Superior Anhausner Foods

Some breathing room on paying those bills.

Superior Anhausner Foods
Los Angeles

Accounts: 1,000 in southern California
2007 sales: $80 million

Ever since the economy turned south, precipitating a drop in restaurant business, Superior Anhausner Foods, Los Angeles, has been pushing its nearly two dozen DSRs to be more interactive with their accounts and probe them for their most troubling issues, according to Danny O’Malley, vice president of sales and marketing.

O’Malley said the distributorship, which has been in business in Southern California since the late 1980s, discovered that for his accounts, many of which have lost 15 to 30 percent of their revenues, the top issues deal with finances and paying their bills.

“We’re trying to be as innovative as we can to help our customers,” he says, explaining a two-month-old credit program that allows his customers to hold on to their money two to four times longer than normal after placing their purchases. This payment flexibility gives its customers the ability to postpone paying the distributor’s invoices for 60 days, without interest fees.

O’Malley said the broadliner, with about 1,000 customers, devised this program in conjunction with Green Sky Financial and MasterCard.

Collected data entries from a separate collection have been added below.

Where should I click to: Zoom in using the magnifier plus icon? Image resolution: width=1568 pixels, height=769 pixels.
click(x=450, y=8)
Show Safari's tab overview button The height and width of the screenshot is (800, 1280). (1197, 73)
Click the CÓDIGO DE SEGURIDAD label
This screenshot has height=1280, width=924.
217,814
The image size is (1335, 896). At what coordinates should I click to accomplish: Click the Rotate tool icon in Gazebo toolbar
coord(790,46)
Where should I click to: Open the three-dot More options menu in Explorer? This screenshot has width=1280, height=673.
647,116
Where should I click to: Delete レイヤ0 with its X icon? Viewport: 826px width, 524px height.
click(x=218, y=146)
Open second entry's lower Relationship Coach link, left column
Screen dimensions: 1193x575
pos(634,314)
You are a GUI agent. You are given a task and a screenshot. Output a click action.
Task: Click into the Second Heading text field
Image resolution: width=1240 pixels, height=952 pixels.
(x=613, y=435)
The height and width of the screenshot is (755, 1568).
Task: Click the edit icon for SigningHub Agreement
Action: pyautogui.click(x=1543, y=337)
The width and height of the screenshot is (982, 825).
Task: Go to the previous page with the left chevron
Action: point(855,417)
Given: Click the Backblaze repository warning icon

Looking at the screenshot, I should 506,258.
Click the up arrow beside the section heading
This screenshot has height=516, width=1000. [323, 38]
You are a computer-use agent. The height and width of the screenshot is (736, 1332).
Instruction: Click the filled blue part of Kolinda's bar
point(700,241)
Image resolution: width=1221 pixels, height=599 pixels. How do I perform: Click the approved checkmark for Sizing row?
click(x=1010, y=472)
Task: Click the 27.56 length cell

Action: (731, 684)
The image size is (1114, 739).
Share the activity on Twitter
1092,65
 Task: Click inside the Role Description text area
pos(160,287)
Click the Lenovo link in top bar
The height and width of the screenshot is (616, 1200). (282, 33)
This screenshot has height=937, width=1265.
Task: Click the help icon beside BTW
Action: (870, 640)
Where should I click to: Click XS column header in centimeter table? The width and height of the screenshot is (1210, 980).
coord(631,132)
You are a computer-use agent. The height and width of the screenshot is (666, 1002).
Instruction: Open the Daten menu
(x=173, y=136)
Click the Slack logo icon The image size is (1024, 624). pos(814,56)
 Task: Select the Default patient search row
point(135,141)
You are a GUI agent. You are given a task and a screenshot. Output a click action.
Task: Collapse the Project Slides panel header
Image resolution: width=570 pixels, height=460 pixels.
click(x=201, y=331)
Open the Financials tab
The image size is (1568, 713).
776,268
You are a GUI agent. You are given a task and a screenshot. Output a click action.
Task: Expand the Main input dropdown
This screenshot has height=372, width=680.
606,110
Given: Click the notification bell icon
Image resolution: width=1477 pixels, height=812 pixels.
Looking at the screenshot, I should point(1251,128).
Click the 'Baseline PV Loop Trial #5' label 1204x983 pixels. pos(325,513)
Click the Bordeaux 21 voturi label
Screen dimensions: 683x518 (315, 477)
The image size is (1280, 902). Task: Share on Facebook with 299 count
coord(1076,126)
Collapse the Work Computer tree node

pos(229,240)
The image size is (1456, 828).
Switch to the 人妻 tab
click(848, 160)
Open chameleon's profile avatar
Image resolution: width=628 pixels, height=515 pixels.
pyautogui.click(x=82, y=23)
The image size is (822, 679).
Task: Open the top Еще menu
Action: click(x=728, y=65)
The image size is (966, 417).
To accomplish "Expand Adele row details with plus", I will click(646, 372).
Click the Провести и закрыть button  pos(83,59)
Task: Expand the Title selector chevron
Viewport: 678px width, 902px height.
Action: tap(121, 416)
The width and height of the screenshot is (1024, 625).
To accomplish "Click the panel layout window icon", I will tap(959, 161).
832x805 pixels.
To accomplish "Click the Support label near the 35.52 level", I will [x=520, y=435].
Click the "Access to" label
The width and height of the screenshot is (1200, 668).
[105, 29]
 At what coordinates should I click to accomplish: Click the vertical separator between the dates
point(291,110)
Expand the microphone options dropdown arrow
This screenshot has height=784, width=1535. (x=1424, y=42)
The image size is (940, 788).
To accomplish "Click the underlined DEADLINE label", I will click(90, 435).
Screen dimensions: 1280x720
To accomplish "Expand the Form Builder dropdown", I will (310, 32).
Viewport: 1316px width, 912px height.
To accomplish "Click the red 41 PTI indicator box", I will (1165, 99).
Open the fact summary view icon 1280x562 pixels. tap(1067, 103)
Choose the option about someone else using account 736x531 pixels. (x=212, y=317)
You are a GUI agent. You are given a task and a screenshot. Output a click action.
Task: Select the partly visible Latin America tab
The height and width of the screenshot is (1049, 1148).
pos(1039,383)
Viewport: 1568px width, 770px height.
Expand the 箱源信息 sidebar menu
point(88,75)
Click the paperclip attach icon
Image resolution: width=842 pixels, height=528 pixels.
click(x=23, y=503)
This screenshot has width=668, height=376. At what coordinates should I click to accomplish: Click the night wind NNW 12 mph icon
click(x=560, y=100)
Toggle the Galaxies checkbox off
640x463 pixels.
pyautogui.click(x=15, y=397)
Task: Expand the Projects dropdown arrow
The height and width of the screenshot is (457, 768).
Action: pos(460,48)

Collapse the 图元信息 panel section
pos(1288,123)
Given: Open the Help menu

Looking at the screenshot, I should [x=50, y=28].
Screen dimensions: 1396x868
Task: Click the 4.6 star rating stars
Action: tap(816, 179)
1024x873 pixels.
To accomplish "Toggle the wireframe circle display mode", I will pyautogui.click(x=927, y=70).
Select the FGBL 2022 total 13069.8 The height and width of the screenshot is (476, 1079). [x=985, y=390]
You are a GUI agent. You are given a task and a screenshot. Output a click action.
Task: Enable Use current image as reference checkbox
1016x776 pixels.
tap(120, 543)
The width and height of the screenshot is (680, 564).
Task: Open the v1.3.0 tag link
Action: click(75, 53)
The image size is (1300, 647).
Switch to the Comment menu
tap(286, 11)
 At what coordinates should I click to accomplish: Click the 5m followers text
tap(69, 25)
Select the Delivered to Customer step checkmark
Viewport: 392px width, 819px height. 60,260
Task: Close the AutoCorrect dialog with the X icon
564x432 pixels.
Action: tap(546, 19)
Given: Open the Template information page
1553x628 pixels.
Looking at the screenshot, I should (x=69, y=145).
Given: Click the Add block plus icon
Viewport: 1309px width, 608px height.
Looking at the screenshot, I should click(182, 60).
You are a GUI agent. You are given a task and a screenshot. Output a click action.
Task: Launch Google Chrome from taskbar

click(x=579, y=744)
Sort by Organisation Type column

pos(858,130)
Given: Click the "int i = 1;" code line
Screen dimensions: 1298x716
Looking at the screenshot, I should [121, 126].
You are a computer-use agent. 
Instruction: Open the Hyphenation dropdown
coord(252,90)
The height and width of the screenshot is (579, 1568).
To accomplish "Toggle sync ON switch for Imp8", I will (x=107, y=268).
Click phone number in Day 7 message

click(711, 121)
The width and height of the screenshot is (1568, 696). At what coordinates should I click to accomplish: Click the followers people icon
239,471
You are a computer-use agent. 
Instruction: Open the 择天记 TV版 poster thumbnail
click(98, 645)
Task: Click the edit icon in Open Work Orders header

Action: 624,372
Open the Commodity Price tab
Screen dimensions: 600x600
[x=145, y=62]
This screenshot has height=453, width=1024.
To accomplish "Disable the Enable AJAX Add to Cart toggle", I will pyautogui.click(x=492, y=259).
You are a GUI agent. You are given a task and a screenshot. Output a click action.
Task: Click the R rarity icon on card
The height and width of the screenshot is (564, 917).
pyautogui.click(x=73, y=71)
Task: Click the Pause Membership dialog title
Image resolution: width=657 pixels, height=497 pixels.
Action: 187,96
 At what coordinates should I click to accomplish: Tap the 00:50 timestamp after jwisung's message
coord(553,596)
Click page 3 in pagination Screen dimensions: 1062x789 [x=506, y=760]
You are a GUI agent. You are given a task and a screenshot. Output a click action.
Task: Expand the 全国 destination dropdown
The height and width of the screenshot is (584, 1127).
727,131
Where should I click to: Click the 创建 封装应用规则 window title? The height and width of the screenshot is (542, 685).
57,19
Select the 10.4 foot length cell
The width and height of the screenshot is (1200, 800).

“With normal payments running between 15 and 30 days, depending on a customer’s credit rating, you can only imagine how valuable it is for our customers to have 60-day terms and hold on to their money a little bit longer,” he says, adding that pushing back payment for two months alleviates restaurateurs of the debilitating risk of losing their positive credit rating

“Our accounts sign up for the credit program just like they sign up for any MasterCard credit card. They have 60 days to pay their first bill. If they don’t, and leave a balance, then they will be charged interest,” he said.

O’Malley said he and the DSRs are also helping customers consolidate purchases and deliveries. Recently they helped the owner of two small upscale Italian restaurants, who is on the verge of opening a third, eliminate half its suppliers. O’Malley says he pointed out to the operator that with the high cost of fuel, the distributor is better able to control delivery expenses by placing more of its orders on one truck.

O’Malley notes that this not only saves money, it also saves the restaurateur time. Reducing the number of trucks pulling up to its back doors reduces the number of invoices that he has to process and checks that he has to cut.

“Every time an operator cuts back on labor or processes, he’s going to save time and money,” O’Malley says.


An Internet food show

Last fall Superior Anhausner took its show online, with an Internet-based food show for its operators. Seventy percent of its clients took part. The second, two-week Internet show was in July and attracted 82 percent of its customers and 45 vendors, with vendor volume up 20 percent. Danny O’Malley, vice president of sales and marketing, says 50,000 cases were sold during the 24/7 show, noting that the addition of a 3D experience was beneficial because it provided a feeling of involvement.

“Instead of seeing a booth that appeared flat, the visitor saw a dimension, a perspective, like it has depth. It looks more like a building rather than a flat piece of paper,” O’Malley explains. “It’s an expectation of people to have a step up from a flat image to something more realistic. When you look at a 3D image rather than a flat, 2D one, it’s more realistic.”

On the vendor side, O’Malley says he insisted that they provide comprehensive information, including photographs and links to their Web sites and product pages. Additionally, the cybershow gave visitors the opportunity to e-mail vendors and brokers with questions or requests for samples. Despite the lack of the obvious taste, touch, feel and smell features needed to arouse buyers’ interest in food products, O’Malley pointed out that for a branded distributorship like Superior Anhausner the absence is not detrimental. Operators are already familiar with the branded products in retail environments and understand what the products represent, he says. It would be more difficult to market private-label products in an online show because operators aren’t as acquainted with them as they are with national labels.